-- BEGIN PROVIDED RECORDS --

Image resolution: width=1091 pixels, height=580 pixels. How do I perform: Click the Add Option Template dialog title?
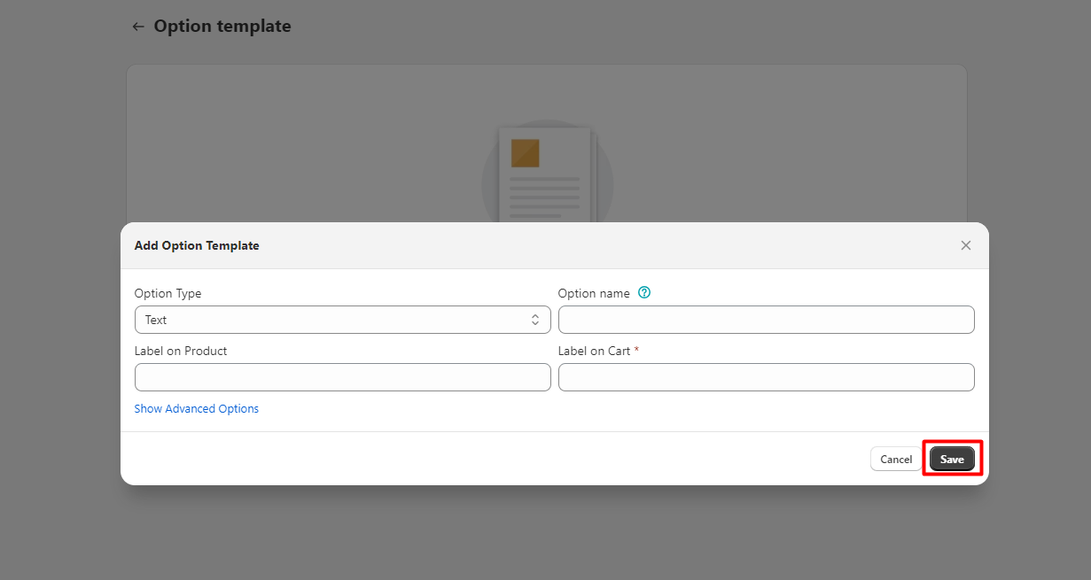pyautogui.click(x=197, y=245)
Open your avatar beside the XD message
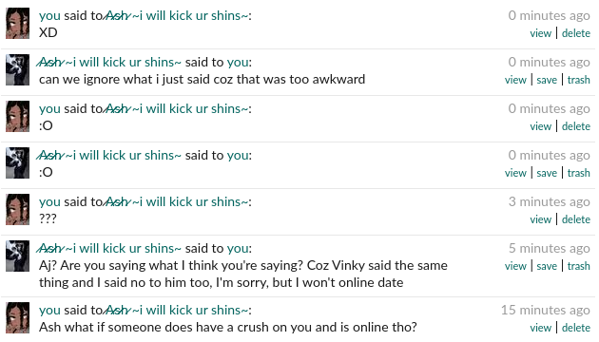The height and width of the screenshot is (342, 599). click(17, 24)
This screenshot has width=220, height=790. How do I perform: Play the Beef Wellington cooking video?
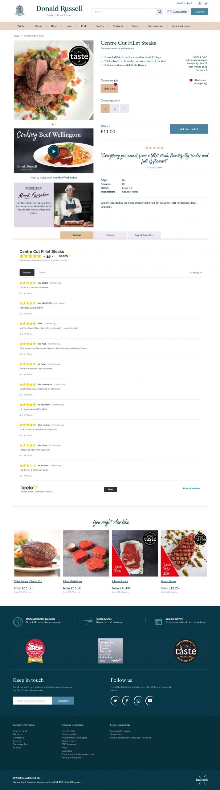[x=54, y=151]
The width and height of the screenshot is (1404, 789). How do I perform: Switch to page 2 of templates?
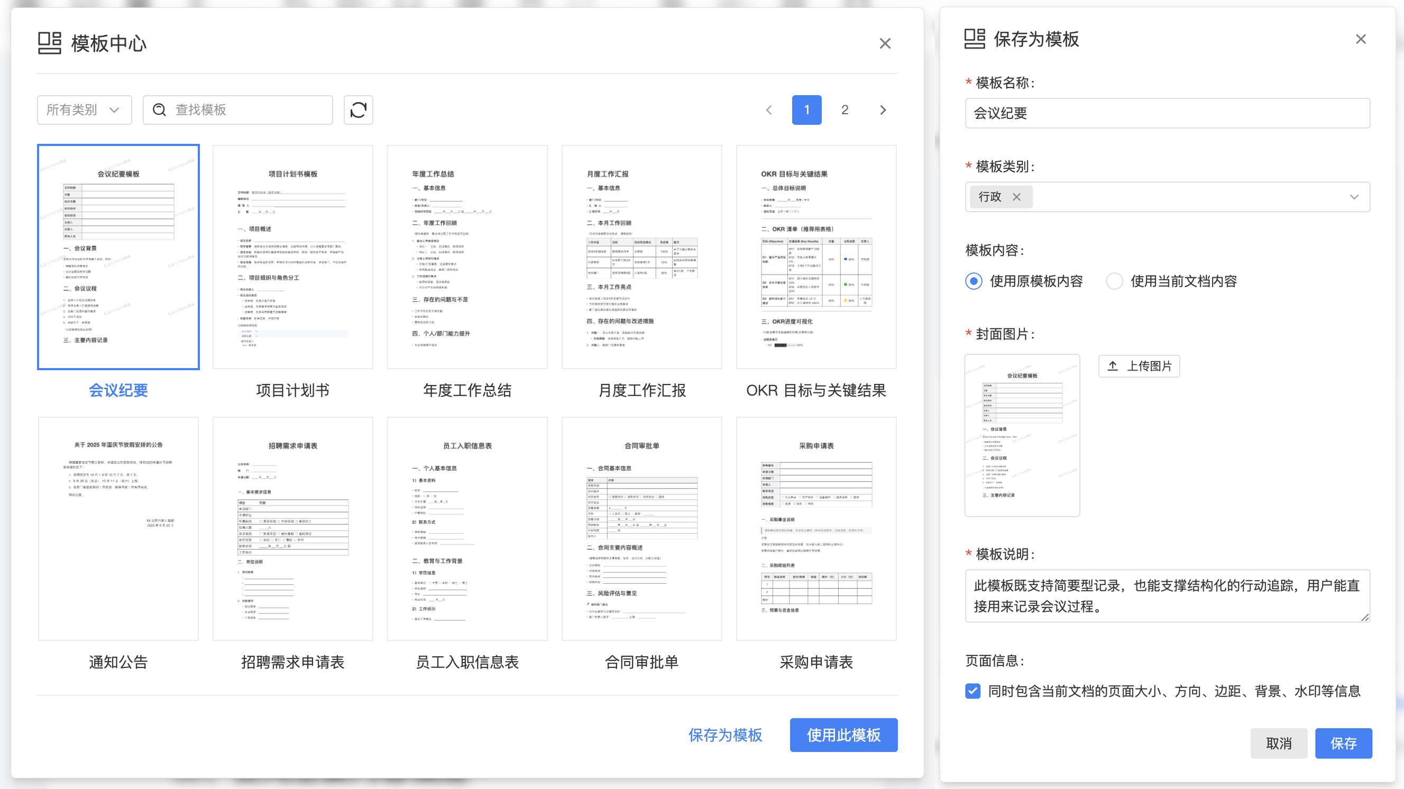(844, 110)
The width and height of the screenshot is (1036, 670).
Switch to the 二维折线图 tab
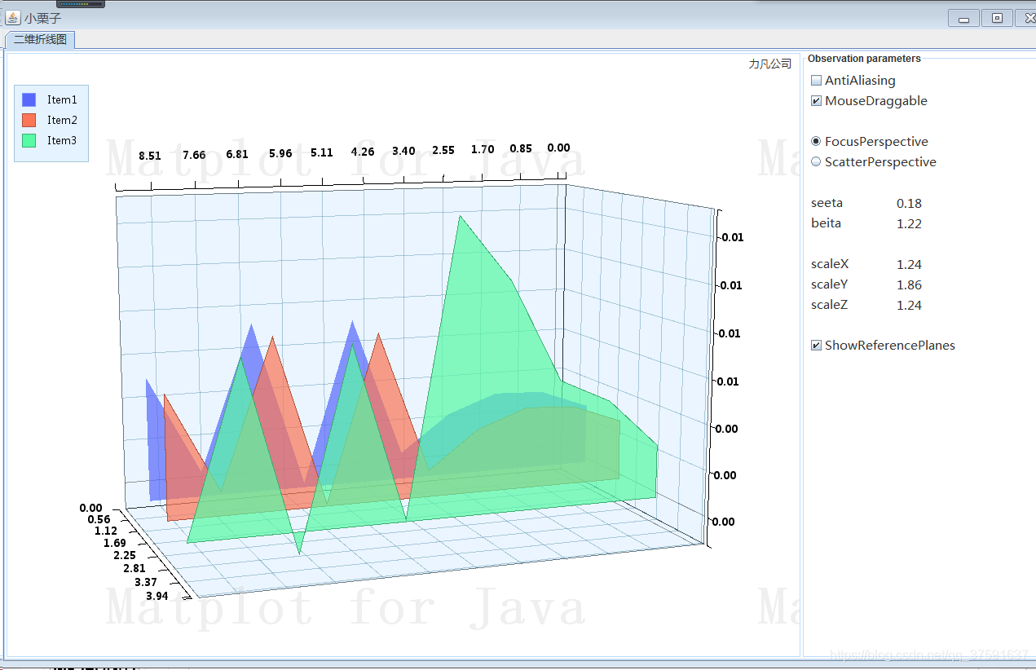pos(39,38)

-- END PROVIDED RECORDS --

_OBJECTIVE_
Reproduce the data above, swapping every occurrence of "How do I perform" for "How can I carry out" and leaving everything else unchanged. Omit the pictures.

_EXERCISE SOLUTION_
Image resolution: width=1091 pixels, height=580 pixels. How can I carry out: Click the Add Option Template dialog title?
pyautogui.click(x=197, y=245)
Open your avatar beside the XD message
The height and width of the screenshot is (342, 599). click(17, 24)
This screenshot has width=220, height=790. How can I carry out: Play the Beef Wellington cooking video?
[x=54, y=151]
The width and height of the screenshot is (1404, 789). How can I carry out: Switch to page 2 of templates?
(844, 110)
The width and height of the screenshot is (1036, 670).
Switch to the 二维折线图 tab
pos(39,38)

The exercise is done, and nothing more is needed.